James D. Watson, de Nobelprijswinnaar voor Geneeskunde van 1962 en medeontdekker van de structuur van DNA, is op 7 november 2025 op 97-jarige leeftijd overleden. In juli 1990, toen hij 62 was en vol energie, bracht hij een bezoek aan Venezuela, uitgenodigd door de Fundación Polar. Gedurende een week deelden we gesprekken die de essentie van deze uitzonderlijke wetenschapper onthulden.
Het grootste eerbetoon dat we hem kunnen geven, is niet het herhalen van zijn glorie, maar hem te beluisteren.

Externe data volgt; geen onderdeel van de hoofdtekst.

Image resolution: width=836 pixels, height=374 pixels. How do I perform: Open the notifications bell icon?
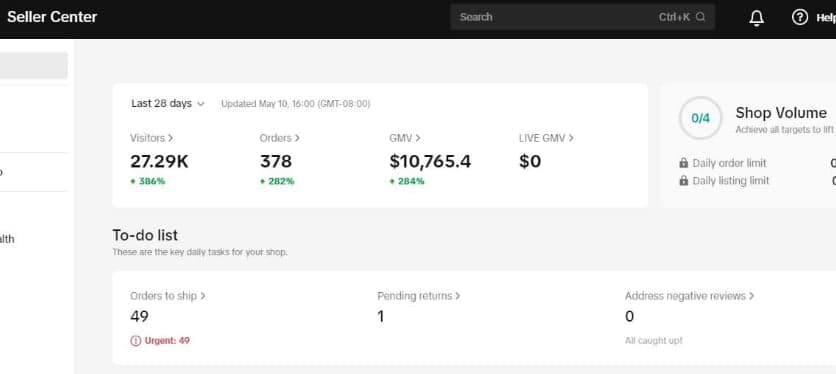click(756, 18)
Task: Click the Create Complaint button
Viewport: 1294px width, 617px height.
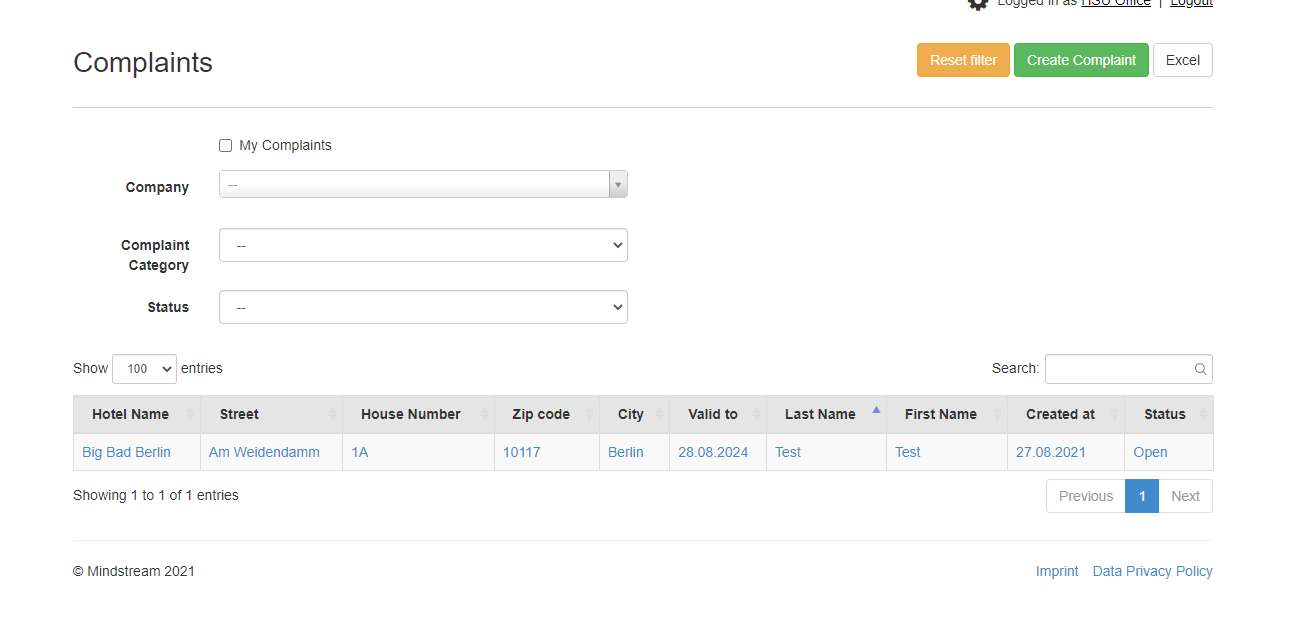Action: (1080, 60)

In zijn eigen woorden leeft de dubbele helix van kennis en leven: “De wetenschap vordert zelden op de logische en ordelijke manier die buitenstaanders zich voorstellen. Haar stappen zijn menselijke gebeurtenissen waarin persoonlijkheden en culturele tradities een beslissende rol spelen.” Zo opent hij zijn boek, De Dubbele Helix, waarin hij confesseert dat ontdekkingen vaak voortkomen uit intuïtie in plaats van uit een inquisitieve methode: “We dachten dat de waarheid, eenmaal gevonden, zo simpel als mooi zou zijn… Je kon niet voorzichtig zijn als je dynamiet als het DNA vasthield.
In Caracas, net benoemd als directeur van het Human Genome Project, toonde hij dezelfde vrije geest als in Cambridge, Verenigd Koninkrijk. Toen hem werd gevraagd waarom hij tijdelijk van Harvard was afwezig terwijl hij daar als jonge assistent-professor was aangesteld, antwoordde hij met een glimlach: “Omdat er niet veel interessante mensen waren om mee te praten, zoals in Cambridge.” En toen hem werd gevraagd waarom hij de artikelen van zijn medewerkers niet ondertekende, zei hij: “Om meer krediet te geven aan degenen die het werk doen, de studenten en postdoctoranden.” Zijn intellectuele vrijgevigheid contrasteerde met de faam van arrogantie die hem omringde. Hier in Venezuela ontdekte hij echter iets dat hem ontroerde: de nieuwsgierigheid en de geest van excellentie van de Venezolanen.
Tijdens een interview met Sofía Ímber op nationale televisie benadrukte hij met een vurigheid die ik zo goed mogelijk vertaalde: “Jullie moeten stoppen met zeggen dat dit een ontwikkelingsland is; dit is een land dat ik zeer verfijnd heb gezien in zijn universiteiten, bedrijven, musea en mensen.” Watson geloofde niet in landen met opkomende economieën, zoals ze nu worden genoemd, maar in nieuwsgierige geesten. Hij maten de vooruitgang aan de hand van intelligentie, niet door inkomen.
In een andere gelegenheid hadden we de ondeugendheid om Watson ‘op te sluiten’ in een auditorium van de USB, met uitsluitend pre- en postgraduele studenten aanwezig. Aan het einde was onze gast verbaasd over de ervaring, behalve door een stoutmoedig jongere die hem verweet: “Uw werk, dokter Watson, is zo ingrijpend dat ik dacht dat u er niet meer was.” Hij “was nog steeds springlevend” en leefde nog vijfendertig jaar verder.
Het is ook waar dat Watson zijn eretitels is ontnomen na ongelukkige verklaringen over genetica en ras, die een terechte afkeuring opriepen. Maar zijn leven tot dat voorval reduceren zou zo onrechtvaardig zijn als het de ernst van Newton ontkennen vanwege zijn excentriciteiten of het genie van Caravaggio om zijn gewelddadige temperament te verwerpen. Vandaag nemen we afscheid van Watson zoals hij altijd handelde: met een uitspraak die nog steeds in ons geheugen galmt, uitgesproken één nacht voor de imposante Ávila: “Nieuwsgierigheid is het belangrijkste gen van allemaal.”